In vitro mechanism of action studies have shown that Azixa binds to tubulin and destabilizes microtubules, which are cellular structures that play an important role in cell division and proliferation. This leads to inhibition of cell division and apoptosis [3] [7]. However, unlike other tubulin binding drugs, such as vincristine, vinblastine and vinorelbine, and the chemotherapeutic class of drugs known as taxanes, such as paclitaxel and docetaxel, Azixa does not appear to be a substrate for multidrug resistance pumps. The activity of Azixa in multidrug resistant cell lines was similar to its activity in nonresistant cell lines [3] [7]. Azixa has demonstrated potent activity in multiple cancer cell types, including glioma, melanoma, colon cancer, pancreatic cancer, breast cancer and ovarian [1] [2]. In mice, Azixa significantly inhibited the growth of a variety of subcutaneously implanted tumor lines [4].

Azixa has also been shown to act as a VDA in a mouse model of human ovarian cancer [5]. Thus, Azixa has a dual mode of action; it induces apoptosis and acts as a VDA, resulting in tumor cell death. VDAs have been established to reduce interstitial pressure in the tumor microenvironment which may increase local exposure to cytotoxic chemotherapy. Consistent with this hypothesis, Azixa acts synergistically with the chemotherapeutic agent carboplatin in this mouse model of ovarian cancer. Accordingly, we believe Azixa has the potential to be used either in combination with cytotoxic chemotherapies or as a single agent [5]. In addition, data from two xenograft cancer models demonstrated that the combination of Azixa and Avastin® (bevacizumab) was more efficacious than treatment with Avastin alone [9].
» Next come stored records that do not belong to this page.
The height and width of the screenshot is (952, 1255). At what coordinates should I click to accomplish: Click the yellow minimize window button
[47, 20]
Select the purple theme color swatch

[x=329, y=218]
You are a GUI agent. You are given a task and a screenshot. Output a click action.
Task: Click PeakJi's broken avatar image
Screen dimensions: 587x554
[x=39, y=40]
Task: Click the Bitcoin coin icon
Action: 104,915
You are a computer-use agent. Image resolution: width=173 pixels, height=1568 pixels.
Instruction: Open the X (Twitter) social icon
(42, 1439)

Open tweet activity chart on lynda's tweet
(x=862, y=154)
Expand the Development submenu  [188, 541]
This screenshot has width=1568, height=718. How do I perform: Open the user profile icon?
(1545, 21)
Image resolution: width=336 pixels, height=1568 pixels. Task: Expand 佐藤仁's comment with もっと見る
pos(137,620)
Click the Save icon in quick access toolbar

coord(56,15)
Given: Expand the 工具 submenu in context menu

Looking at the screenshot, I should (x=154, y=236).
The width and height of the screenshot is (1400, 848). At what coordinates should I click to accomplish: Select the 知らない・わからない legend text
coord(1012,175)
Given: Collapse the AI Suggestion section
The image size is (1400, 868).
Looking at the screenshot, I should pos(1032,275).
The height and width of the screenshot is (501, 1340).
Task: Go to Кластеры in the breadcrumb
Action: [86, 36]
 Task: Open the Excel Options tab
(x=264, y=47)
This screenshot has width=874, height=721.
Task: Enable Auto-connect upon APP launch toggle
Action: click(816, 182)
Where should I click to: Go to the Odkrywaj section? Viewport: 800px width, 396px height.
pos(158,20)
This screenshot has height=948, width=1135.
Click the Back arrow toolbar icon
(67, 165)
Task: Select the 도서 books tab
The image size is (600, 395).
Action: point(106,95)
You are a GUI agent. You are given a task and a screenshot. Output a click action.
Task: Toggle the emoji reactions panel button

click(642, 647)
The distribution of Azixa into the CNS was evaluated in mice and the time to maximum drug concentration was the same in both plasma and brain tissue, indicating that Azixa distributed rapidly into the CNS. Remarkably, Azixa concentration in the brain was 14 fold that in the plasma [1]. Similar studies were performed in dogs and demonstrated a 30 fold higher concentration in the brain. These data suggest that it is possible to reach therapeutic drug concentrations of Azixa in the CNS with minimal systemic exposure. Based on these results, we tested the anti-tumor activity (tumor growth and survival) of Azixa in a mouse model in which human glioma cells had been implanted in the brain. This study showed a statistically significant reduction in tumor burden and a statistically significant increase in survival when compared to vehicle treated mice [8] [9].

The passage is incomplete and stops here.